▶ [Written exercise 1]: Copy out the section of the underwriting agreement below, starting at "4. Conditions to" and ending at "in the Prospectus.".
▶ [Written exercise 2]: In the underwriting agreement below, who must sign the certificate that the Manager receives on the Closing Date?

▶ [Reading passage]:
::::::::::

2. Public Offering. The Company is advised by the Manager
that the Underwriters propose to make a public offering of their respective
portions of the Underwriters' Securities as soon after this Agreement has been
entered into as in the Manager's judgment is advisable. The terms of the
public offering of the Underwriters' Securities are set forth in the
Prospectus.
3. Purchase and Delivery. Payment for the Offered Securities
to be purchased by the Underwriters on the Closing Date or the Option Closing
Date, as the case may be, shall be made by certified or official bank check or
checks payable to the order of the Company in New York Clearing House or
similar next-day funds at the time and place set forth in the Underwriting
Agreement, upon delivery to the Manager for the respective accounts of the
several Underwriters of the Offered Securities in certificated form,
registered in such names and in such denominations as the Manager shall
request in writing not less than one full business day prior to the date of
delivery, with any transfer taxes payable in connection with the transfer of
the Offered Securities to the Underwriters duly paid.
4. Conditions to Closing. The several obligations of the
Underwriters hereunder are subject to the following conditions:
(a) No stop order suspending the effectiveness of the
Registration Statement is in effect, and no proceedings for such
purpose are pending before or threatened by the Commission.
(b) Subsequent to the execution and delivery of the
Underwriting Agreement and prior to the Closing Date, there shall not
have occurred any material adverse change, or any development
involving a prospective material adverse change, in the condition,
financial or otherwise, or in the earnings, business or operations,
of the Company and its subsidiaries, taken as a whole, from that set
forth in the Prospectus.
(c) The Manager shall have received on the Closing Date a
certificate, dated the Closing Date and signed by an executive
officer of the Company, to the effect set forth in clauses (a) and
(b) above and to the effect that the representations and
warranties of the Company contained in this Agreement are true and
correct as of the Closing Date and that the Company has complied
with all of the agreements and satisfied all of the obligations on
its part to be performed or satisfied on or before the Closing
Date.

::::::::::

▶ [Excerpted records]:
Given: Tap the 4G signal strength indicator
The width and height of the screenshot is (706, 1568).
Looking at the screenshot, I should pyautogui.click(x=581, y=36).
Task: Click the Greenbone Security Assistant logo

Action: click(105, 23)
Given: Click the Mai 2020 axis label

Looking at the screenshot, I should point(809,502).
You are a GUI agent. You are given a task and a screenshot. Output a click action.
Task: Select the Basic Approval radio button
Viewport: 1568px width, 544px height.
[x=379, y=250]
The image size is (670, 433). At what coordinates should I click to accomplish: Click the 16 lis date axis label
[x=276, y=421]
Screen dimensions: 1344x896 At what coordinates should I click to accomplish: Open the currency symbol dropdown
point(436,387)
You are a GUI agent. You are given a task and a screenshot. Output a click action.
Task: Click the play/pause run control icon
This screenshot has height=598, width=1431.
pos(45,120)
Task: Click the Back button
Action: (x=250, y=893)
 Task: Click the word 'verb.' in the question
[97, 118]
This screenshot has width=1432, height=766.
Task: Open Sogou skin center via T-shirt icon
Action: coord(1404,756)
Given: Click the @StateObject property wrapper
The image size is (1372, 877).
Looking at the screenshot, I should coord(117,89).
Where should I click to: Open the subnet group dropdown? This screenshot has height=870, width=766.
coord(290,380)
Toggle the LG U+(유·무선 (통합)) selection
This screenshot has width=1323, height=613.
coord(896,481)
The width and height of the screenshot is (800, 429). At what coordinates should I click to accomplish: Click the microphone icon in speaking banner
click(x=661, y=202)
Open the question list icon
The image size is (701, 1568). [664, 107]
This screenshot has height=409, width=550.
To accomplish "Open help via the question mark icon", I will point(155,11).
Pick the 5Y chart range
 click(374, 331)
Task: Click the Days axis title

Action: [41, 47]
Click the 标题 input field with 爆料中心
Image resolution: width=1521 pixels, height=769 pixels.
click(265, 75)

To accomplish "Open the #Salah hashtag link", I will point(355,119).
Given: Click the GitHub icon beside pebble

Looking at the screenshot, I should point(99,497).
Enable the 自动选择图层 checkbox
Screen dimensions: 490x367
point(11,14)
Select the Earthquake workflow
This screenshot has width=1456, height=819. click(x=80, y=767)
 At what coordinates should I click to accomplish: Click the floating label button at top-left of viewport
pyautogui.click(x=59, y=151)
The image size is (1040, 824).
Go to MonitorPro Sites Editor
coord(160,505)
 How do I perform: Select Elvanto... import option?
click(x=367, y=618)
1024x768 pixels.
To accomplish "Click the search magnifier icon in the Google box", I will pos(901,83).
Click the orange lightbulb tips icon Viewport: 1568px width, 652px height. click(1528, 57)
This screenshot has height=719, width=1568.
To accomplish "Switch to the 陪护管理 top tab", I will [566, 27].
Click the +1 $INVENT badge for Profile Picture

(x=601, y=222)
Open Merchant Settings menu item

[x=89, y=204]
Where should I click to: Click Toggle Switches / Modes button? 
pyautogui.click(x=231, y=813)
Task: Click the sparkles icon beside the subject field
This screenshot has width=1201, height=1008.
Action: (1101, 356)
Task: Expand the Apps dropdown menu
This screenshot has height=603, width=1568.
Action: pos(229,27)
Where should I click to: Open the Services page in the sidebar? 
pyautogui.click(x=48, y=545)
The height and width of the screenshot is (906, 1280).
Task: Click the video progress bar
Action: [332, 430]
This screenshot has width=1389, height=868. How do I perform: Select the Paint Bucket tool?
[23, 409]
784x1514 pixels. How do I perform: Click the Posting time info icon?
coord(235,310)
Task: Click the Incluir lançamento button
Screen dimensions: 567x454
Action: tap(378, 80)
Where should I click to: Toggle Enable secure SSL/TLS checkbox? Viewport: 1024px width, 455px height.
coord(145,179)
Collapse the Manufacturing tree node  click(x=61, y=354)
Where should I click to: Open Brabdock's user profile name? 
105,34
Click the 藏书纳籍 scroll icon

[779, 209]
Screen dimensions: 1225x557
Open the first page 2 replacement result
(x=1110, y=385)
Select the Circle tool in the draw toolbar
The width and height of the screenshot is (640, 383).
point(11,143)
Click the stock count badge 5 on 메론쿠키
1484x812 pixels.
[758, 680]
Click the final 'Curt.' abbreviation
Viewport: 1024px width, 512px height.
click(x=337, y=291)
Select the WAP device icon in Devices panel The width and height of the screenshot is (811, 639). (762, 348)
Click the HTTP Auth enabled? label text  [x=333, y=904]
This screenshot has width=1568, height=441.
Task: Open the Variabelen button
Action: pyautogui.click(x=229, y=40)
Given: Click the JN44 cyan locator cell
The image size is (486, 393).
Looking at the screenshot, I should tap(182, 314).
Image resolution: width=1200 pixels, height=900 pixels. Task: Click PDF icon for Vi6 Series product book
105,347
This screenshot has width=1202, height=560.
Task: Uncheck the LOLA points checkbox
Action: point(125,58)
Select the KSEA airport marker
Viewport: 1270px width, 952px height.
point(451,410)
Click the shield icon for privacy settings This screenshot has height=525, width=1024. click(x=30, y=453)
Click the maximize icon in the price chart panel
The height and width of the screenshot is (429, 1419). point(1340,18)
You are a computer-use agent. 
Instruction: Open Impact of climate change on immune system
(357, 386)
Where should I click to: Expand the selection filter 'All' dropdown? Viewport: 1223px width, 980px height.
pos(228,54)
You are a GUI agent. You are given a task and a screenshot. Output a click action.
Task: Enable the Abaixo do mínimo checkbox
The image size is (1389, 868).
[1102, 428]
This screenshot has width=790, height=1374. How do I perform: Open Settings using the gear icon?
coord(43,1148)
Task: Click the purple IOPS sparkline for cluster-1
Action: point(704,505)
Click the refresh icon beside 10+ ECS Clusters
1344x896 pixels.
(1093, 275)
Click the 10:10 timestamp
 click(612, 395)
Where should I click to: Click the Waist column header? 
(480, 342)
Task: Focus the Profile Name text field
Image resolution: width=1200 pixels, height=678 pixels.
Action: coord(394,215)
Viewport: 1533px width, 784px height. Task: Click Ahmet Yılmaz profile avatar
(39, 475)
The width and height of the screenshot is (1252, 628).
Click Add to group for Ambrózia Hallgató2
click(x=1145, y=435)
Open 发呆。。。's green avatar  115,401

::::::::::

▶ [Reply 1]:
4. Conditions to Closing. The several obligations of the
Underwriters hereunder are subject to the following conditions:
(a) No stop order suspending the effectiveness of the
Registration Statement is in effect, and no proceedings for such
purpose are pending before or threatened by the Commission.
(b) Subsequent to the execution and delivery of the
Underwriting Agreement and prior to the Closing Date, there shall not
have occurred any material adverse change, or any development
involving a prospective material adverse change, in the condition,
financial or otherwise, or in the earnings, business or operations,
of the Company and its subsidiaries, taken as a whole, from that set
forth in the Prospectus.

▶ [Reply 2]: An executive officer of the Company.